* SOURCE EXTRACT:
-- Opening Marker --

Price war threatens pharmacists

21st May 2008, Comments 0 comments

Continuing reduction in price of medicine will cause pharmacist to lose EUR 0.5 billion in sales.

21 May 2008

THE NETHERLANDS - The price of some patent-free medicine is to drop considerably from June, some by as much as 80 to 90 percent. The price cuts come as a result of health insurers' "preference policy", introduced three years ago, whereby they only reimburse drugs at the lowest available price. This has led to a price war among suppliers.

When the cholesterol-reducing drug simvastatin came on sale in 2003, it cost EUR 49 a packet. In January 2008 this dropped to EUR 8, and it has now fallen to just EUR 1.25. Other commonly prescribed drugs are now between 74 and 88 percent cheaper.

Vektis, the centre for health insurance information and standardisation, says the price cuts mean a saving of around EUR 350 million for health insurers. This could in turn lead to lower premiums.

However, pharmacists throughout The Netherlands are concerned about the price reductions and claim they will lose EUR 0.5 billion in sales.

-- Closing Marker --

* TASK DIRECTIONS:
Reproduce the article on the Dutch pharmacy price war verbatim, in full.

* AVAILABLE DATA:
-- Opening Marker --

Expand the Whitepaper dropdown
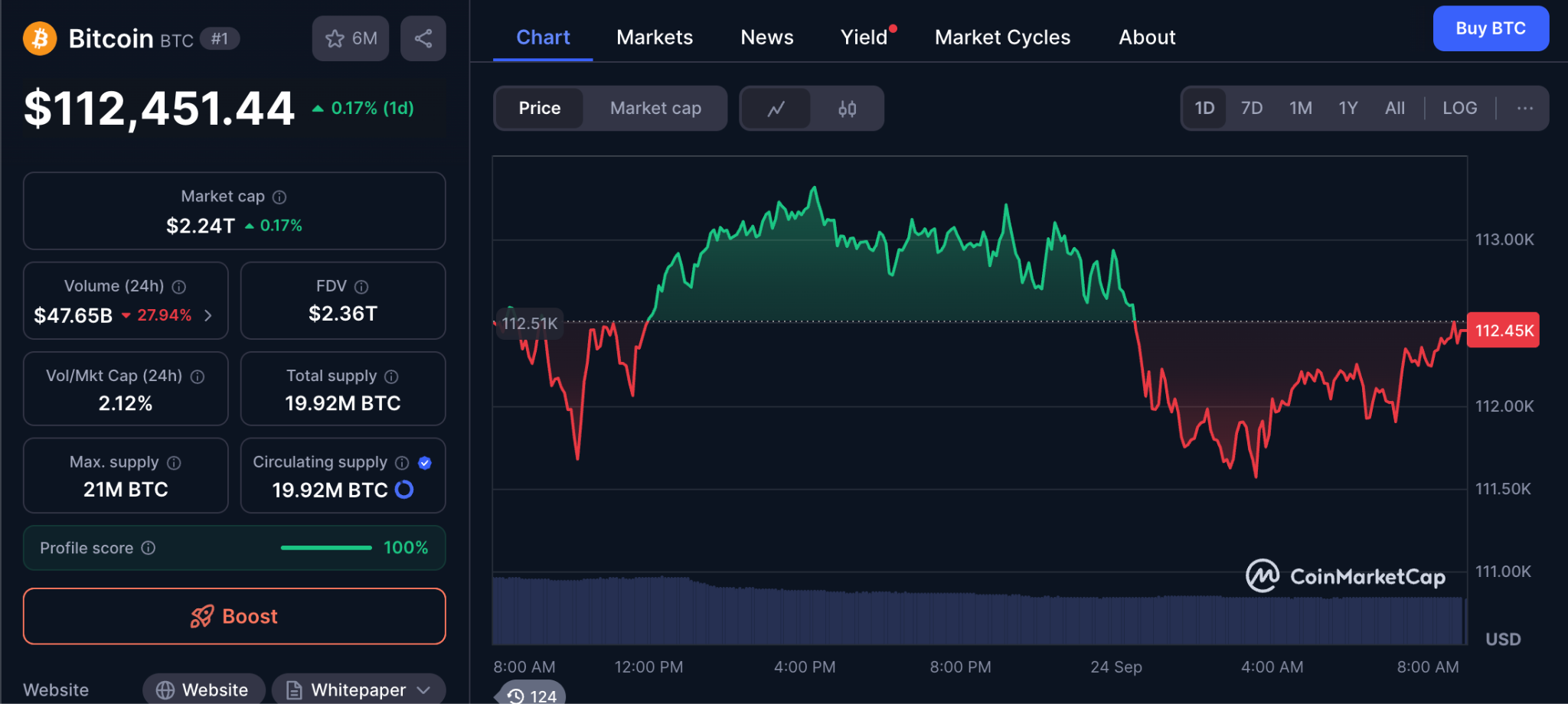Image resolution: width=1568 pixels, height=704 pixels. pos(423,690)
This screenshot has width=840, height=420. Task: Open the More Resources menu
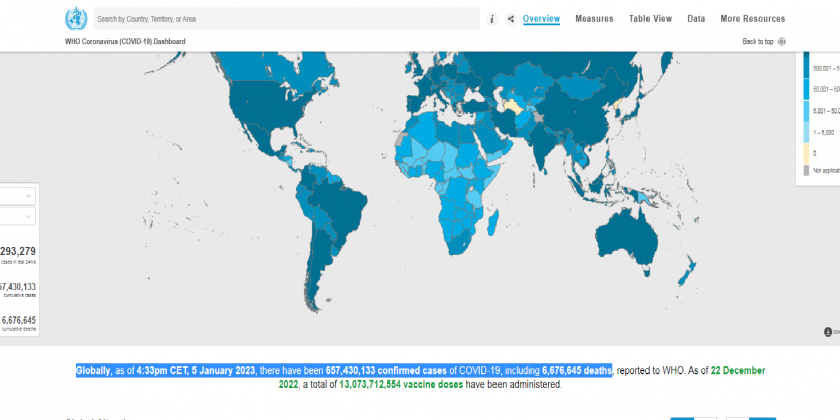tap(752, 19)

-- Closing Marker --

* OUTPUT FOR THIS EXERCISE:
Price war threatens pharmacists

21st May 2008, Comments 0 comments

Continuing reduction in price of medicine will cause pharmacist to lose EUR 0.5 billion in sales.

21 May 2008

THE NETHERLANDS - The price of some patent-free medicine is to drop considerably from June, some by as much as 80 to 90 percent. The price cuts come as a result of health insurers' "preference policy", introduced three years ago, whereby they only reimburse drugs at the lowest available price. This has led to a price war among suppliers.

When the cholesterol-reducing drug simvastatin came on sale in 2003, it cost EUR 49 a packet. In January 2008 this dropped to EUR 8, and it has now fallen to just EUR 1.25. Other commonly prescribed drugs are now between 74 and 88 percent cheaper.

Vektis, the centre for health insurance information and standardisation, says the price cuts mean a saving of around EUR 350 million for health insurers. This could in turn lead to lower premiums.

However, pharmacists throughout The Netherlands are concerned about the price reductions and claim they will lose EUR 0.5 billion in sales.